I didn't meet an openly gay person — at least, one of my generation — until my freshman year at UC Irvine. The resident advisor for my dorm announced casually to her group during welcome week that she was a member of the campus group Irvine Queers, and that pretty much ended the topic, as I never heard anyone bring up her sexuality for the rest of the year.
She was a terrific resident advisor, which may have been why people left her alone. But having lived through a decade of public school, where "That's so gay" was the most popular insult, and even effeminate boys insisted that they were straight, I found myself amazed at how unassumingly she fit into the group. No slurs tacked on her door, no obtrusive questions, no girls (or boys) tensing up when she walked into the room. Perhaps, with a woman living under the roof who didn't flaunt her sexuality but wasn't ashamed of it, gay jokes seemed like a waste of energy.
The last few weeks have brought a series of news stories about gay teenagers and one college student who committed suicide after persistent bullying. The struggle to legalize same-sex marriage and repeal "Don't Ask, Don't Tell" has been called the last great American civil rights struggle, but changing laws can only accomplish so much — it can't stop an eighth-grader from hurling an epithet or a wet wad of toilet paper.
I have personally known dozens of gay and lesbian people, including friends, professors, coworkers and interview subjects, and I sometimes get lulled into thinking sexuality isn't much of an issue in modern-day society. But the headlines regularly demonstrate that that isn't the case. So last week, I sat down with members of the Gay Straight Alliance at Huntington Beach High School to hear their views about tolerance on campus.
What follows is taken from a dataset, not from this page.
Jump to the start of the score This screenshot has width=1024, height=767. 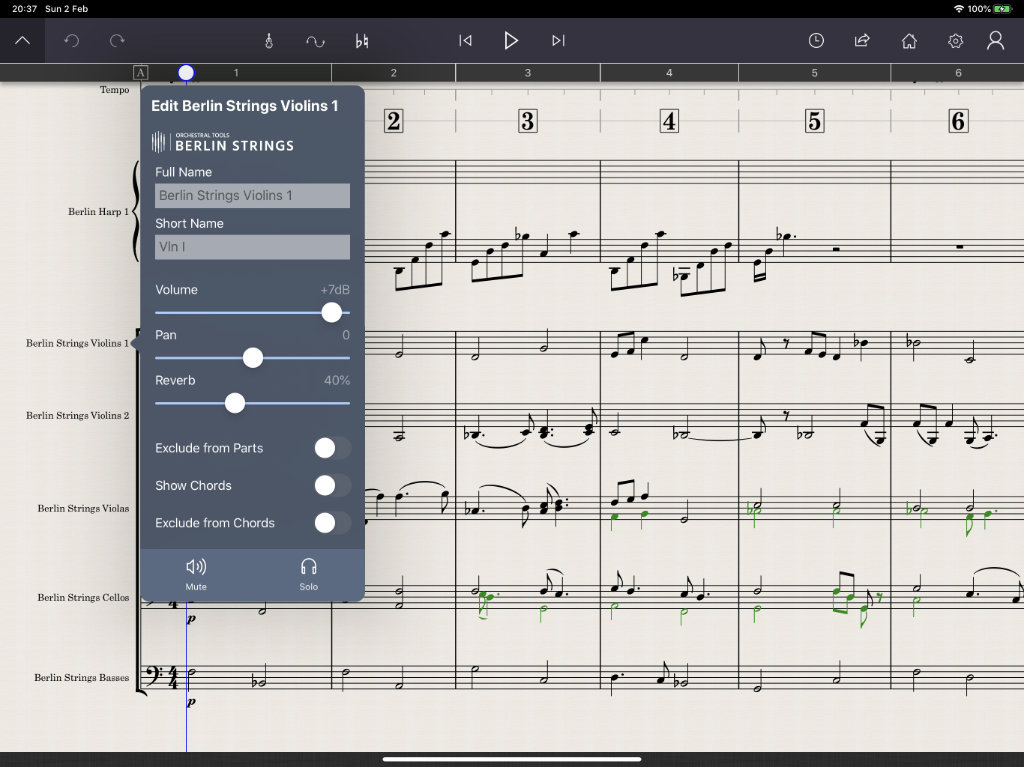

It was an off-the-record conversation — out of respect for the students' privacy, I agreed to withhold their names — and the group I spoke to comprised both gay and straight students. I had come seeking the answer to a simple question: Are the recent national headlines isolated cases, or is school really a place of terror for students who come out of the closet?
The truth, they said, is somewhere in the middle. But their answers were encouraging in a few ways.
It's helpful to remember, first of all, that gay-straight alliances are a modern concept. The first one began in Massachusetts in 1988, and the GSA Network, which encourages students to form alliances, launched a decade later. A recent survey by the Gay, Lesbian and Straight Education Network showed that students felt more comfortable in schools with alliances and strong anti-bullying policies.
Likewise, the students I spoke to said they felt more comfortable in their club than in anywhere else on campus. Elsewhere, they said, they heard derogatory names behind their backs and heard jokes made about them and their friends. The straight members of the club said they weren't spared the treatment — many people assumed they were gay and taunted them as well.
At the same time, they said, going to campus wasn't always the ordeal described on the news. Students who were openly gay but didn't refer to it constantly tended to be left alone. And the abuse directed at others tended to be verbal rather than physical, and even then, rarely face-to-face.
"It used to really drag me down," one student said, "but I've learned to brush it off."
Maybe that isn't much consolation. Maybe, given the insecure nature of many teenagers, high school will never be an entirely welcoming place. The title of a recent nationwide video project meant to encourage gay teens not to abandon hope — "It Gets Better" — indicates that teaching adolescent tolerance may only go so far.
But that title is correct: It does get better, or at least, it can. Of all the things I learned as a UCI freshman, that's one of the few I still remember.